(EXERCISE TEXT Opens)
Newswise — Robert F. Margolskee, M.D., Ph.D., a world-renowned expert on the molecular mechanisms of taste, has joined the faculty of the Monell Center.
Dr. Margolskee comes to Monell from the Mount Sinai School of Medicine in New York.
A pioneer in the use of molecular biology to study mechanisms of taste transduction, Dr. Margolskee has been responsible for major advances in the field of taste biology. His seminal discovery of gustducin, a so-called "G-protein" expressed in taste cells, ultimately led to a comprehensive understanding of taste cell transduction, the intracellular signaling pathway that enables taste receptor cells to translate chemical information from a taste stimulus into an electrical signal that can be processed by the nervous system.
More recently, Dr. Margolskee has extended his knowledge of taste detection to probe the mechanisms and functions of taste receptors located in the gastrointestinal tract. At Monell, Dr. Margolskee and his team will collaborate with the Center's multidisciplinary faculty to advance understanding of these nutrient-sensing gut taste receptors, which most likely play an important role in regulating food intake, nutrition, metabolism, and hormone release.
"The addition of Dr. Margolskee to our scientific staff strengthens Monell's increasing focus on the fundamental contributions of taste and smell to human health and well-being," said Gary K. Beauchamp, PhD, Director and President of the Monell Center.
(EXERCISE TEXT Closes)
(EXTRACTED MATERIAL Opens)
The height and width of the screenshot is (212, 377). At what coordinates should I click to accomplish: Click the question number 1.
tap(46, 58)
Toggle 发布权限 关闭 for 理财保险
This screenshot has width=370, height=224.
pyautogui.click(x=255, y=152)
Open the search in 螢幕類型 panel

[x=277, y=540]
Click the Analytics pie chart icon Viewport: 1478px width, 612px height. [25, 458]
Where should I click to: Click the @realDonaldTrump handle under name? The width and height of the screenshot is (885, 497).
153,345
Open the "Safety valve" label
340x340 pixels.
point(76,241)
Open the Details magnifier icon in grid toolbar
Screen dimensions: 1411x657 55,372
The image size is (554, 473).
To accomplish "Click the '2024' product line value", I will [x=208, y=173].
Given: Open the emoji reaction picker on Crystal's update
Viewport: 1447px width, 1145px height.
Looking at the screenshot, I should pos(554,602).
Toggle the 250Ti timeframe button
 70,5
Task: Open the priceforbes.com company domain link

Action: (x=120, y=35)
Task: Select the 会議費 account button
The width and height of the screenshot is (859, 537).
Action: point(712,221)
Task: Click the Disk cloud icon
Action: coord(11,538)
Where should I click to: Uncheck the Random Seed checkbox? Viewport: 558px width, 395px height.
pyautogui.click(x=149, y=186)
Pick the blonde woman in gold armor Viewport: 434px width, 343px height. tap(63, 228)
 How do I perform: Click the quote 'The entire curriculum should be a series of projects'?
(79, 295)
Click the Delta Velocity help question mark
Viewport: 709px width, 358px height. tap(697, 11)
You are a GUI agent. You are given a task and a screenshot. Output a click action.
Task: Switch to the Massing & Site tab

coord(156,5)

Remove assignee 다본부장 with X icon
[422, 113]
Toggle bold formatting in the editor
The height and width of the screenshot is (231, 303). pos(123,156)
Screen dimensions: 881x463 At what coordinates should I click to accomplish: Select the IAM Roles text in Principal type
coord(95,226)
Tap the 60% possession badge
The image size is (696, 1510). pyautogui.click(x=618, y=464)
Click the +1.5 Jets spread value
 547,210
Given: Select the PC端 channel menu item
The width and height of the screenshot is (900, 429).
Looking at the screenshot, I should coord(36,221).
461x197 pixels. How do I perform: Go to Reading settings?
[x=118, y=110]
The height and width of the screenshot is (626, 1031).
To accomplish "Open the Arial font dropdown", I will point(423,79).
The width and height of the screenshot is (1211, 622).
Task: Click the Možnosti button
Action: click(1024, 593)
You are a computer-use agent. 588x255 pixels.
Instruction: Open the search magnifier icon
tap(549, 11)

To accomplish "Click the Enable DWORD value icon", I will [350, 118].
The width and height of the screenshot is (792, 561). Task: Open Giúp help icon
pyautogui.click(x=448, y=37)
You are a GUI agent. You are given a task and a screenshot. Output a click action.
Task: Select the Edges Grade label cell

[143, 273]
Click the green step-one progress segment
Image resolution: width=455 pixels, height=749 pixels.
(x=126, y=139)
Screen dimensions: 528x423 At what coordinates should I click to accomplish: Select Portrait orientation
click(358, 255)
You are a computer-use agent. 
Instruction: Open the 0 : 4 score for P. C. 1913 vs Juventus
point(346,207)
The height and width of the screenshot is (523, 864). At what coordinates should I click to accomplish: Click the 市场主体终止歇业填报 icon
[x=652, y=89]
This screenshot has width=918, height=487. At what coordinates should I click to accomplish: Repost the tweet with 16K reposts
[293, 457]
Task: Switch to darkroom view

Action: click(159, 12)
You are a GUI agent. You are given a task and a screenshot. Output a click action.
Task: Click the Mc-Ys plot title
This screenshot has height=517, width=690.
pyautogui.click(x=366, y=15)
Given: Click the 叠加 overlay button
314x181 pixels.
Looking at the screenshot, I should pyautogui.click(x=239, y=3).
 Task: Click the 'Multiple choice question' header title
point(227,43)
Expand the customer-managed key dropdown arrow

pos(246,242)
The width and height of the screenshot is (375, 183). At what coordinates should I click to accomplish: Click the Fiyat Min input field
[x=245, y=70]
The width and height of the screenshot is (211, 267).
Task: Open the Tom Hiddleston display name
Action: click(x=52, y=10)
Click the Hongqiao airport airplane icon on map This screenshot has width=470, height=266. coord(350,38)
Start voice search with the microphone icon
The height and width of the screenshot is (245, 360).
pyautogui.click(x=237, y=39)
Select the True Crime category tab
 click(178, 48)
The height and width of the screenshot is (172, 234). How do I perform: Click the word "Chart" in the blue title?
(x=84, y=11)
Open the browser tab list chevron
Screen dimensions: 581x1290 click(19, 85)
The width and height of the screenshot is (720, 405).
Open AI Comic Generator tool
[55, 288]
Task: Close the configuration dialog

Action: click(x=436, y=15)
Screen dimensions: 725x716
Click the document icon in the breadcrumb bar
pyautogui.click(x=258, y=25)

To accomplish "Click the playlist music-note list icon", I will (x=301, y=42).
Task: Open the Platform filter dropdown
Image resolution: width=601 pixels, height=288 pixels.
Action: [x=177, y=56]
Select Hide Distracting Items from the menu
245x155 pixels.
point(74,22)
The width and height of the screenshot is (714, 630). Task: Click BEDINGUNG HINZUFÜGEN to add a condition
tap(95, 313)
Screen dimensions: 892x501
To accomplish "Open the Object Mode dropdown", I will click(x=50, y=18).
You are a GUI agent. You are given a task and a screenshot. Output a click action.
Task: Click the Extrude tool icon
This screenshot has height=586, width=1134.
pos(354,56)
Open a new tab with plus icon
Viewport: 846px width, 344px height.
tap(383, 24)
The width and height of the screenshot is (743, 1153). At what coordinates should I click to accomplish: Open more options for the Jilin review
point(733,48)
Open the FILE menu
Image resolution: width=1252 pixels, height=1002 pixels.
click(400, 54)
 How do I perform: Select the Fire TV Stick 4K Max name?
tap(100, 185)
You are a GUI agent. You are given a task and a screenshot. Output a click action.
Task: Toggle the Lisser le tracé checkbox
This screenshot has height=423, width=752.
(EXTRACTED MATERIAL Closes)
WORK INSTRUCTIONS:
Decide whether each statement agrees with the news item about Dr. Margolskee joining the Monell Center: (a) he came to Monell from the Mount Sinai School of Medicine; (b) gustducin is a G-protein expressed in taste cells; (c) the gut taste receptors have been shown for certain to regulate food intake. Answer yes or no for each, quoting the deciding words of the news item.

YOUR SOLUTION:
(a) Yes: "Dr. Margolskee comes to Monell from the Mount Sinai School of Medicine in New York."
(b) Yes: "gustducin, a so-called "G-protein" expressed in taste cells"
(c) No: "which most likely play an important role in regulating food intake"